══ Data extracts

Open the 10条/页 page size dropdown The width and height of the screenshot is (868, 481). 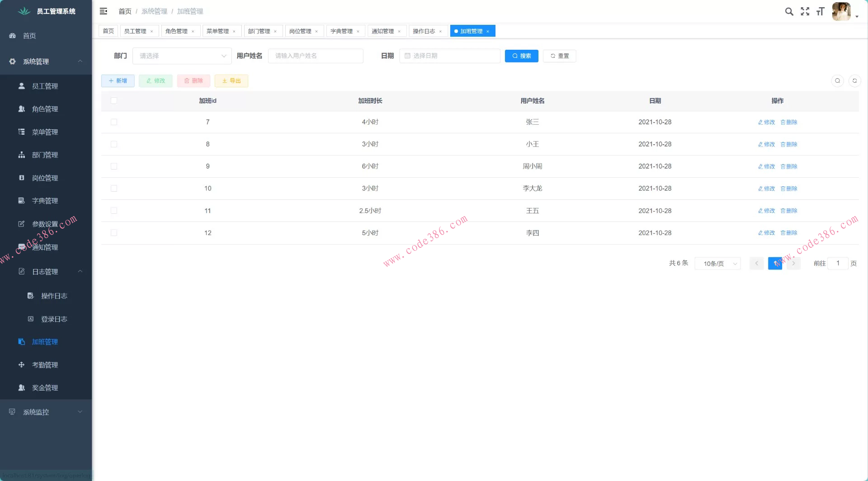[717, 264]
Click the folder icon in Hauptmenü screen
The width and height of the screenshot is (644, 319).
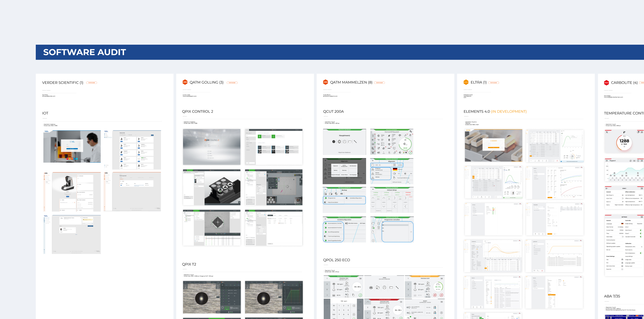coord(350,142)
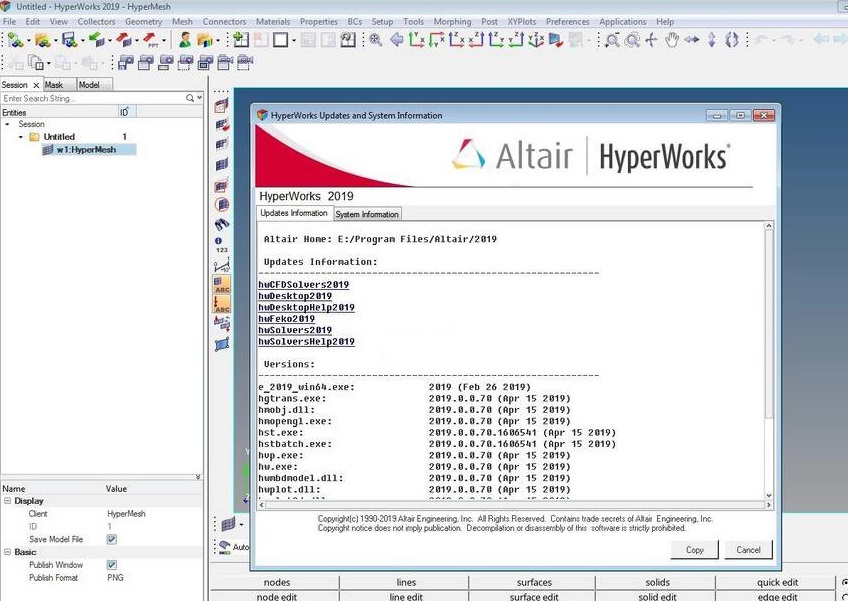Viewport: 848px width, 601px height.
Task: Collapse the Basic properties section
Action: point(8,551)
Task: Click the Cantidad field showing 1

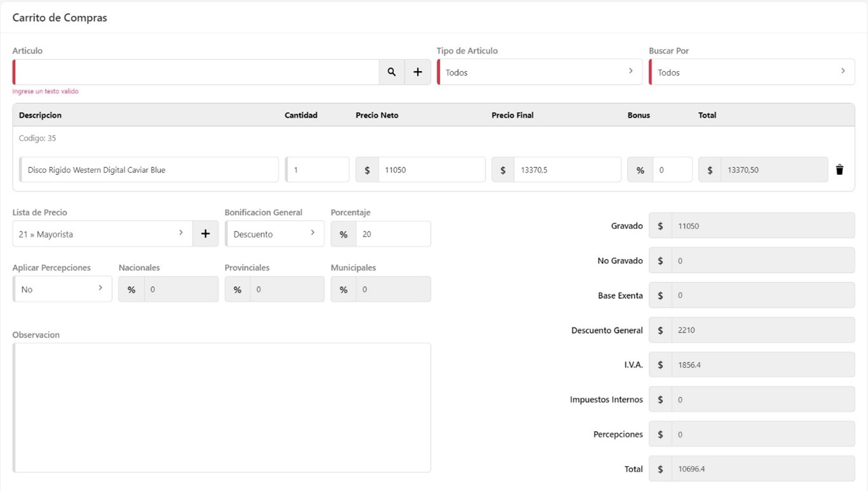Action: coord(317,170)
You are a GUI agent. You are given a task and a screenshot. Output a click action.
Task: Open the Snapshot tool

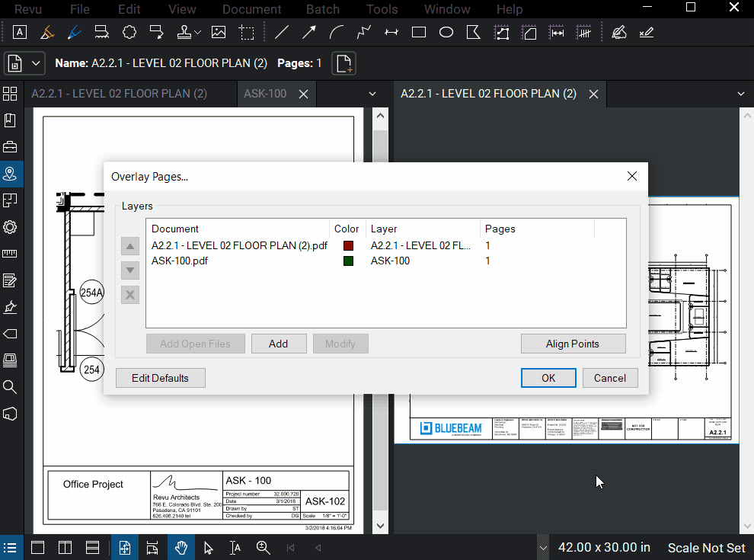click(246, 32)
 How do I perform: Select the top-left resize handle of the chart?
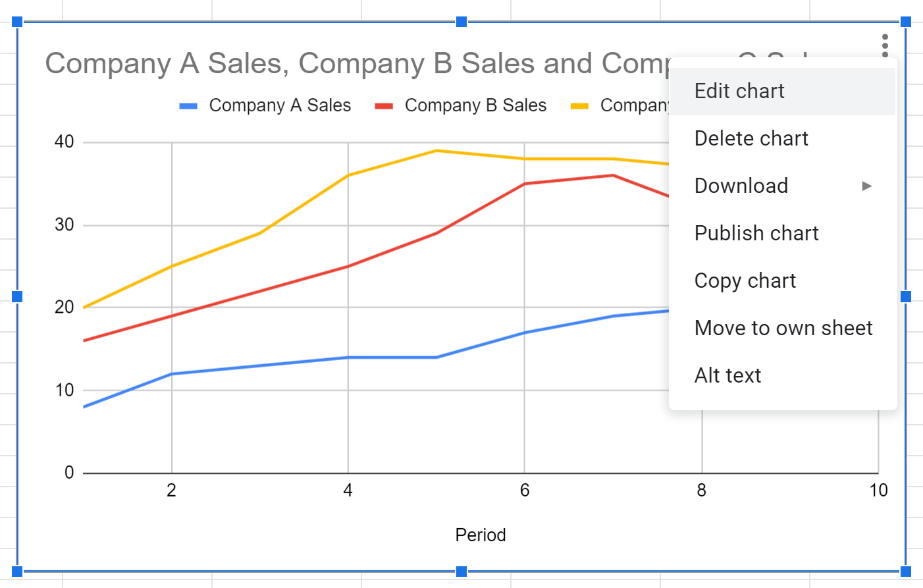tap(17, 22)
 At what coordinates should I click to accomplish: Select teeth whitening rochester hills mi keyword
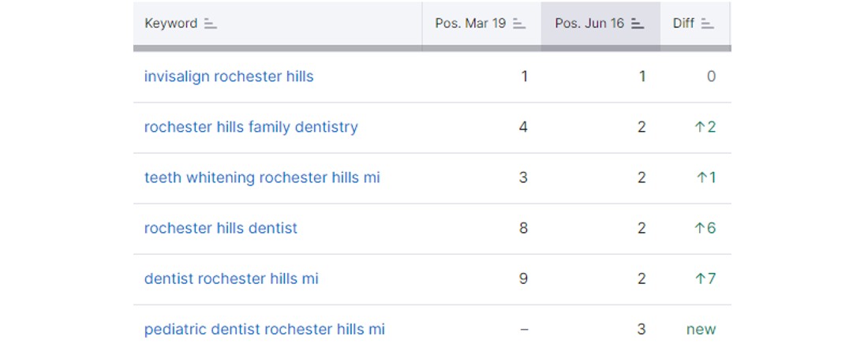coord(262,178)
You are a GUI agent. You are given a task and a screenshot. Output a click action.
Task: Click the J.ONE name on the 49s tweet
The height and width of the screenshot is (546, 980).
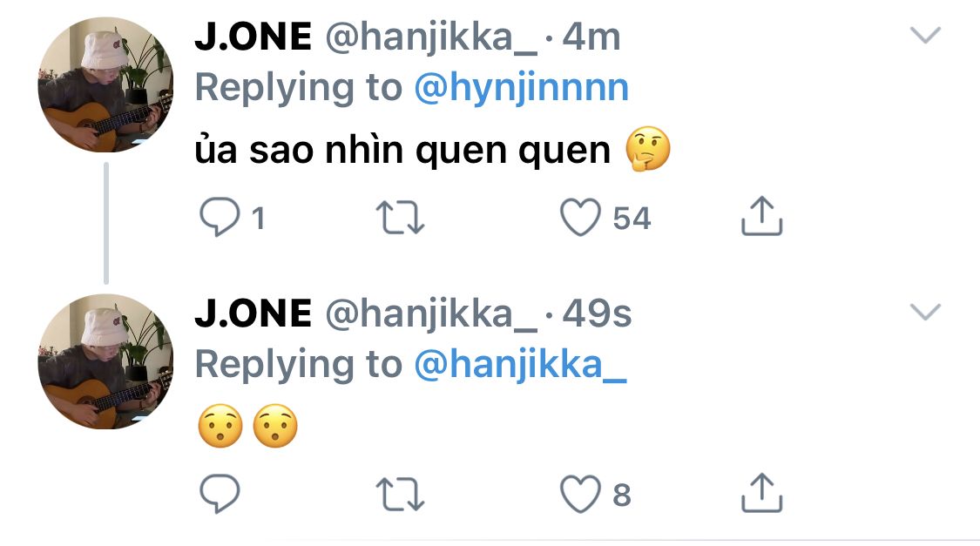[x=253, y=313]
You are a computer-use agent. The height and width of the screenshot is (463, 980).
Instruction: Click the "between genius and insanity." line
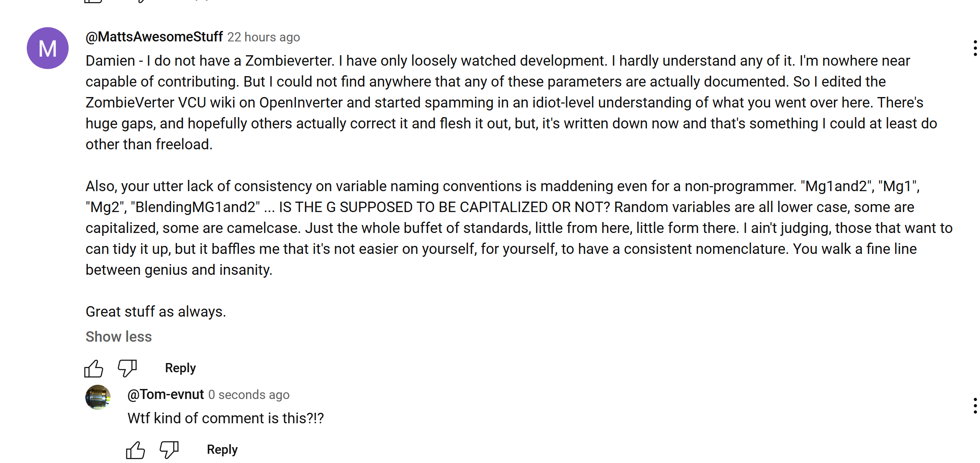pyautogui.click(x=179, y=270)
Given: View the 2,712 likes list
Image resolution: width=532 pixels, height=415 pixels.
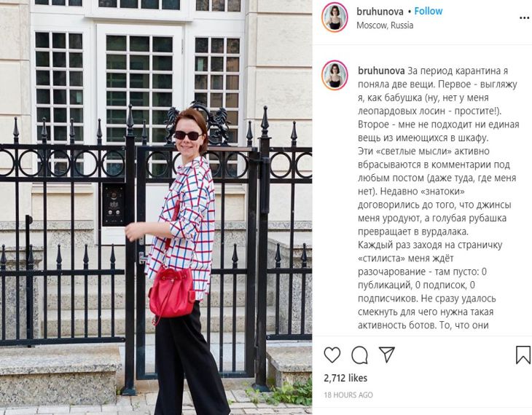Looking at the screenshot, I should click(x=345, y=378).
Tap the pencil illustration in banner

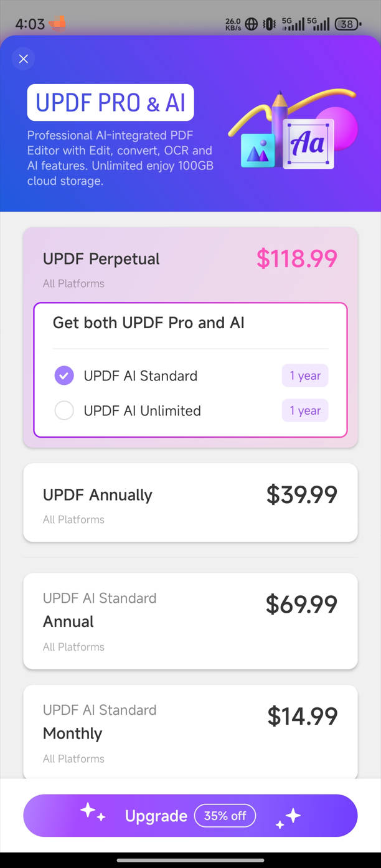pos(278,112)

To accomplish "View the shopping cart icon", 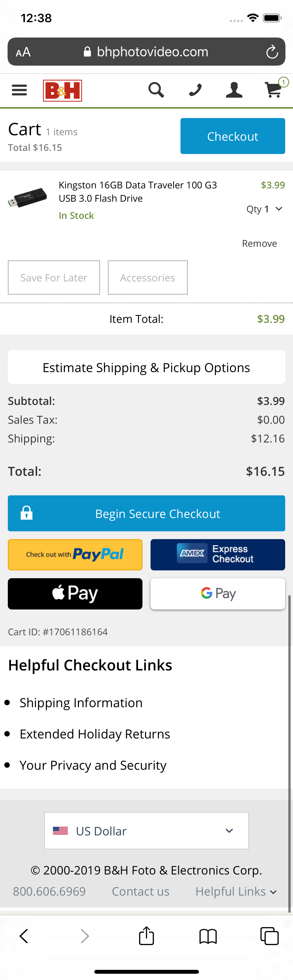I will pos(274,91).
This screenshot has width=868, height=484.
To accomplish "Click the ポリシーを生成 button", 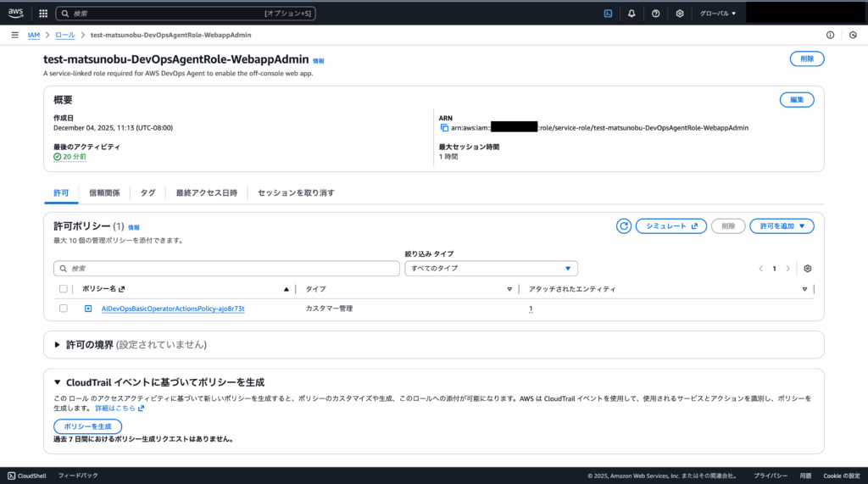I will click(x=87, y=426).
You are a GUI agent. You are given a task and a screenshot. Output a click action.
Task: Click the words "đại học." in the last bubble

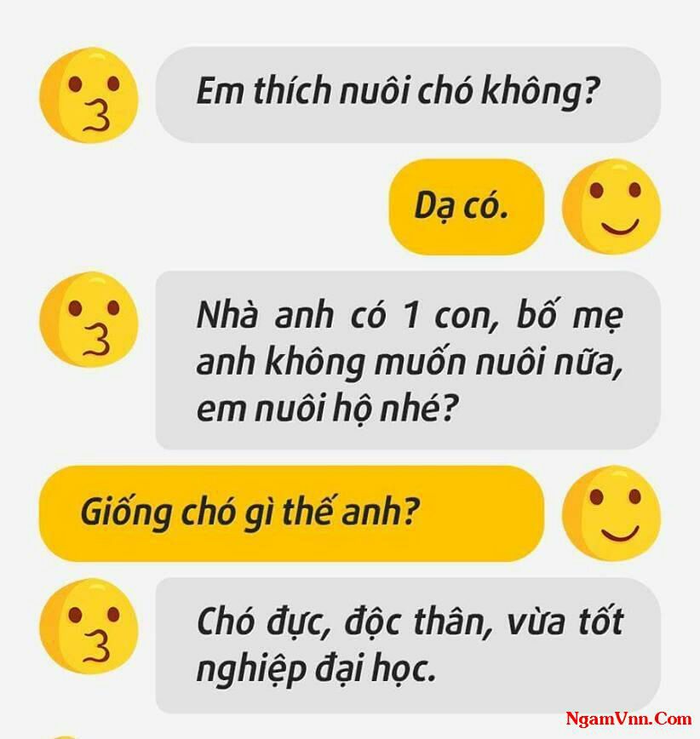(x=376, y=669)
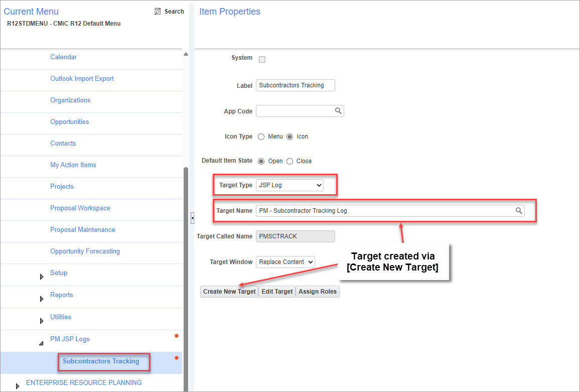The height and width of the screenshot is (392, 580).
Task: Click inside the Label input field
Action: [295, 85]
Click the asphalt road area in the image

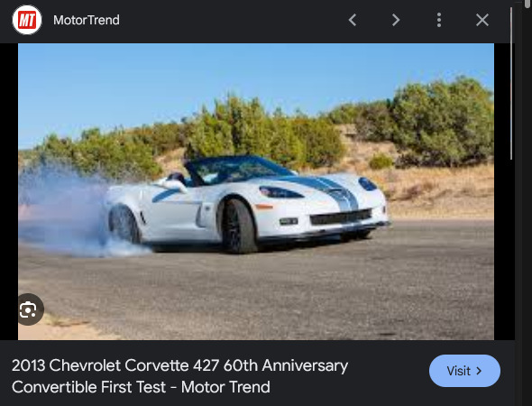point(271,292)
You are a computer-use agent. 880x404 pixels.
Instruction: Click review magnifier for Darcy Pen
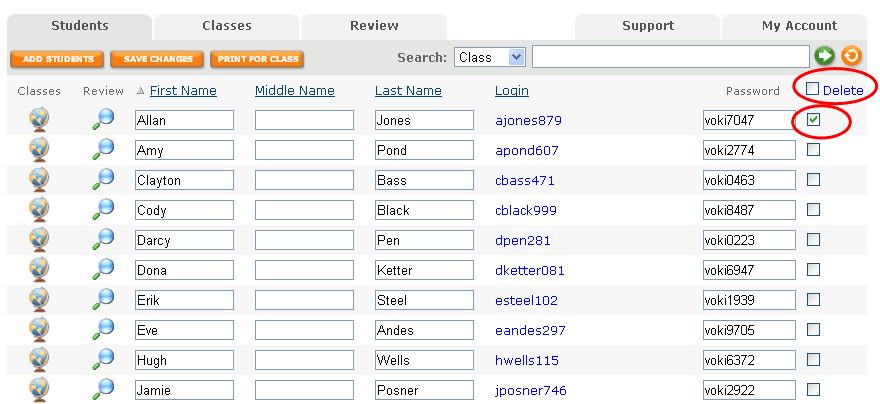click(103, 240)
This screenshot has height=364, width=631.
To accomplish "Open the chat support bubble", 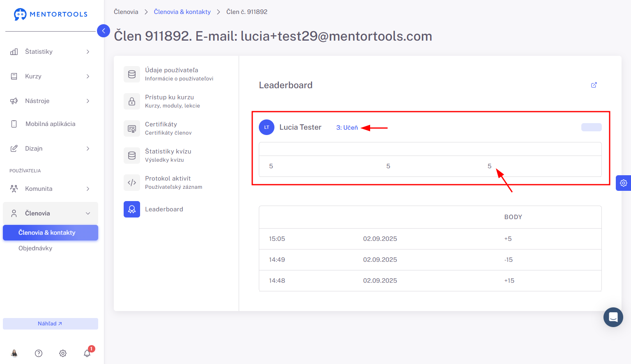I will 613,317.
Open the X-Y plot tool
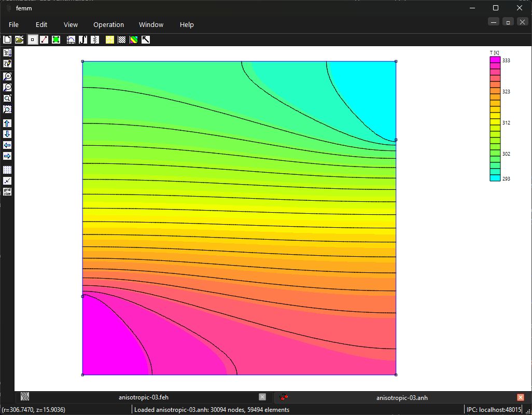The width and height of the screenshot is (532, 415). pyautogui.click(x=71, y=40)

════

→ Instructions for the task:
Where does "This" appear in the records above? Copy every line that has it.

→ The answer:
This screenshot has width=868, height=484.
This screenshot has height=364, width=631.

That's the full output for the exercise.